- TASK OBJECTIVE -
Reproduce the material below in full, switching "computer-use agent" to "desktop assistant" wherever it occurs and leaving everything else unchanged.

- THE DATA -
* * * *

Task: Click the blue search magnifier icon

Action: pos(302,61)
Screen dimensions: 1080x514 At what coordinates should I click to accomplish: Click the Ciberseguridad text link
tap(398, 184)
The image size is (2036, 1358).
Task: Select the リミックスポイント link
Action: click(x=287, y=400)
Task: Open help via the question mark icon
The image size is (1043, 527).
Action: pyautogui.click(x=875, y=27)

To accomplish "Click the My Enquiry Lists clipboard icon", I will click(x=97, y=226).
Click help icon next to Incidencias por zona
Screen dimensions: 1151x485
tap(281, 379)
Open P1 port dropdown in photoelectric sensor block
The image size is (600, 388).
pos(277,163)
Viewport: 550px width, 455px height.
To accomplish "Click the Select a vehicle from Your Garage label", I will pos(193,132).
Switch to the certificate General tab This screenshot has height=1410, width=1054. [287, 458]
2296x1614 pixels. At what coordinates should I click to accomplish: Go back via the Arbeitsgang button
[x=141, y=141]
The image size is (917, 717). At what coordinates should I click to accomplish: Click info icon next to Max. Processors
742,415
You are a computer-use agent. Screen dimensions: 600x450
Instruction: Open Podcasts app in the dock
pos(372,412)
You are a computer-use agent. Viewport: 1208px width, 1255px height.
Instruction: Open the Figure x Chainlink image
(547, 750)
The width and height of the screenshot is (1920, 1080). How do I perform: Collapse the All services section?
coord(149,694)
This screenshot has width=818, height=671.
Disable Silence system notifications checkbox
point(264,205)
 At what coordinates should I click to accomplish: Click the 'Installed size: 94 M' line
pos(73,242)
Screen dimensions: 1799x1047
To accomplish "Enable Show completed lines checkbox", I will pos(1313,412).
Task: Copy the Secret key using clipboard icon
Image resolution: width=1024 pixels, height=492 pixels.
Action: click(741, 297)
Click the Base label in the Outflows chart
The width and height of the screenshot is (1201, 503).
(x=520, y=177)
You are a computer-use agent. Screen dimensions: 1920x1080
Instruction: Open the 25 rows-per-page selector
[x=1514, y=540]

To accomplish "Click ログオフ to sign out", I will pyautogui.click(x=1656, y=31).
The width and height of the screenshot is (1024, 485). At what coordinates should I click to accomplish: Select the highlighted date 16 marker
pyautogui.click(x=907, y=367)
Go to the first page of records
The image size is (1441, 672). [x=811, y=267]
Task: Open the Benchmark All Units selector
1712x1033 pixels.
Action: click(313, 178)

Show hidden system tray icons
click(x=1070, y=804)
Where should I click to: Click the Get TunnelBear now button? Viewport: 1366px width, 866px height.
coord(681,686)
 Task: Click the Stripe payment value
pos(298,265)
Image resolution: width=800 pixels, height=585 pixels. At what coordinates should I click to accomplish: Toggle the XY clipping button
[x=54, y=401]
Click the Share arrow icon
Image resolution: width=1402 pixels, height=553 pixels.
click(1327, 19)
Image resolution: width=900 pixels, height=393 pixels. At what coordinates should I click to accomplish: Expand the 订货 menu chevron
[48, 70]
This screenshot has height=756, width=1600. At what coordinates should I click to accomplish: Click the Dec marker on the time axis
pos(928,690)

* * * *

- THE OUTPUT -
Task: Click the blue search magnifier icon

Action: pos(302,61)
Screen dimensions: 1080x514 At what coordinates should I click to accomplish: Click the Ciberseguridad text link
tap(398, 184)
The image size is (2036, 1358).
Task: Select the リミックスポイント link
Action: click(x=287, y=400)
Task: Open help via the question mark icon
The image size is (1043, 527).
Action: pyautogui.click(x=875, y=27)

To accomplish "Click the My Enquiry Lists clipboard icon", I will click(x=97, y=226).
Click help icon next to Incidencias por zona
Screen dimensions: 1151x485
tap(281, 379)
Open P1 port dropdown in photoelectric sensor block
The image size is (600, 388).
pos(277,163)
Viewport: 550px width, 455px height.
To accomplish "Click the Select a vehicle from Your Garage label", I will pos(193,132).
Switch to the certificate General tab This screenshot has height=1410, width=1054. [287, 458]
2296x1614 pixels. At what coordinates should I click to accomplish: Go back via the Arbeitsgang button
[x=141, y=141]
The image size is (917, 717). At what coordinates should I click to accomplish: Click info icon next to Max. Processors
742,415
You are a desktop assistant. Screen dimensions: 600x450
Instruction: Open Podcasts app in the dock
pos(372,412)
You are a desktop assistant. Viewport: 1208px width, 1255px height.
Instruction: Open the Figure x Chainlink image
(547, 750)
The width and height of the screenshot is (1920, 1080). How do I perform: Collapse the All services section?
coord(149,694)
This screenshot has width=818, height=671.
Disable Silence system notifications checkbox
point(264,205)
 At what coordinates should I click to accomplish: Click the 'Installed size: 94 M' line
pos(73,242)
Screen dimensions: 1799x1047
To accomplish "Enable Show completed lines checkbox", I will pos(1313,412).
Task: Copy the Secret key using clipboard icon
Image resolution: width=1024 pixels, height=492 pixels.
Action: click(741, 297)
Click the Base label in the Outflows chart
The width and height of the screenshot is (1201, 503).
(x=520, y=177)
You are a desktop assistant. Screen dimensions: 1920x1080
Instruction: Open the 25 rows-per-page selector
[x=1514, y=540]

To accomplish "Click ログオフ to sign out", I will pyautogui.click(x=1656, y=31).
The width and height of the screenshot is (1024, 485). At what coordinates should I click to accomplish: Select the highlighted date 16 marker
pyautogui.click(x=907, y=367)
Go to the first page of records
The image size is (1441, 672). [x=811, y=267]
Task: Open the Benchmark All Units selector
1712x1033 pixels.
Action: click(313, 178)

Show hidden system tray icons
click(x=1070, y=804)
Where should I click to: Click the Get TunnelBear now button? Viewport: 1366px width, 866px height.
coord(681,686)
 Task: Click the Stripe payment value
pos(298,265)
Image resolution: width=800 pixels, height=585 pixels. At what coordinates should I click to accomplish: Toggle the XY clipping button
[x=54, y=401]
Click the Share arrow icon
Image resolution: width=1402 pixels, height=553 pixels.
click(1327, 19)
Image resolution: width=900 pixels, height=393 pixels. At what coordinates should I click to accomplish: Expand the 订货 menu chevron
[48, 70]
This screenshot has height=756, width=1600. At what coordinates should I click to accomplish: Click the Dec marker on the time axis
pos(928,690)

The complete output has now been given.